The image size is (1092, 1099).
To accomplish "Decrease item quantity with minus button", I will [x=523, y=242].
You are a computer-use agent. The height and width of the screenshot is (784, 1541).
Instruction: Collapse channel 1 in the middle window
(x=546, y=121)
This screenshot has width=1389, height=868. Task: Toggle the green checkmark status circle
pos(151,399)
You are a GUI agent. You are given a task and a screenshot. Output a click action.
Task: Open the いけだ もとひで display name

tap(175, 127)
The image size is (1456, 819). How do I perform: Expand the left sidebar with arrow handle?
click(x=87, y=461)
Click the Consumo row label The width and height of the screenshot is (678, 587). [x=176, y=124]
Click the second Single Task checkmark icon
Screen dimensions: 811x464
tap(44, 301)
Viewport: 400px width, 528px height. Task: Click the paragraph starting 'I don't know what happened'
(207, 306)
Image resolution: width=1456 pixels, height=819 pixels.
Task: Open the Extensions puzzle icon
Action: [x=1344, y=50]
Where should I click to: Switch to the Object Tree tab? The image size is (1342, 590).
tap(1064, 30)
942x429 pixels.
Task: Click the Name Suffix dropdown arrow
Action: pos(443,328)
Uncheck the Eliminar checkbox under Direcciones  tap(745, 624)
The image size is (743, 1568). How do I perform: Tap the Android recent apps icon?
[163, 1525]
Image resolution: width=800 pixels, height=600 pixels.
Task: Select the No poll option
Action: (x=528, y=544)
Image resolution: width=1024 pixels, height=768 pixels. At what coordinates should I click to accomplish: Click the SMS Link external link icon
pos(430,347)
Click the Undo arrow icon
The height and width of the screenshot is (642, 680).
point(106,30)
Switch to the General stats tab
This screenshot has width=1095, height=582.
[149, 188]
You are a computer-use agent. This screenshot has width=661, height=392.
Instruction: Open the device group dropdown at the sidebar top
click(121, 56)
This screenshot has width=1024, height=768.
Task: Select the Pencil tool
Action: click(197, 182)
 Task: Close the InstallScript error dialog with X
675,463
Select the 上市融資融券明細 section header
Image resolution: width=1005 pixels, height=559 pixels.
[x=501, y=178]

- [GIVEN EXERCISE]
Can you update the data beginning with the line that contains "Click the Consumo" and continuing through the end, replacing "Undo" with "Redo" and leaving everything else the same? Give only those lines.

- [OUTPUT OF THE TASK]
Click the Consumo row label The width and height of the screenshot is (678, 587). [x=176, y=124]
Click the second Single Task checkmark icon
Screen dimensions: 811x464
tap(44, 301)
Viewport: 400px width, 528px height. Task: Click the paragraph starting 'I don't know what happened'
(207, 306)
Image resolution: width=1456 pixels, height=819 pixels.
Task: Open the Extensions puzzle icon
Action: [x=1344, y=50]
Where should I click to: Switch to the Object Tree tab? The image size is (1342, 590).
tap(1064, 30)
942x429 pixels.
Task: Click the Name Suffix dropdown arrow
Action: pos(443,328)
Uncheck the Eliminar checkbox under Direcciones  tap(745, 624)
The image size is (743, 1568). How do I perform: Tap the Android recent apps icon?
[163, 1525]
Image resolution: width=800 pixels, height=600 pixels.
Task: Select the No poll option
Action: (x=528, y=544)
Image resolution: width=1024 pixels, height=768 pixels. At what coordinates should I click to accomplish: Click the SMS Link external link icon
pos(430,347)
Click the Redo arrow icon
The height and width of the screenshot is (642, 680).
point(106,30)
Switch to the General stats tab
This screenshot has width=1095, height=582.
[149, 188]
You are a computer-use agent. This screenshot has width=661, height=392.
Instruction: Open the device group dropdown at the sidebar top
click(121, 56)
This screenshot has width=1024, height=768.
Task: Select the Pencil tool
Action: click(197, 182)
 Task: Close the InstallScript error dialog with X
675,463
Select the 上市融資融券明細 section header
Image resolution: width=1005 pixels, height=559 pixels.
[x=501, y=178]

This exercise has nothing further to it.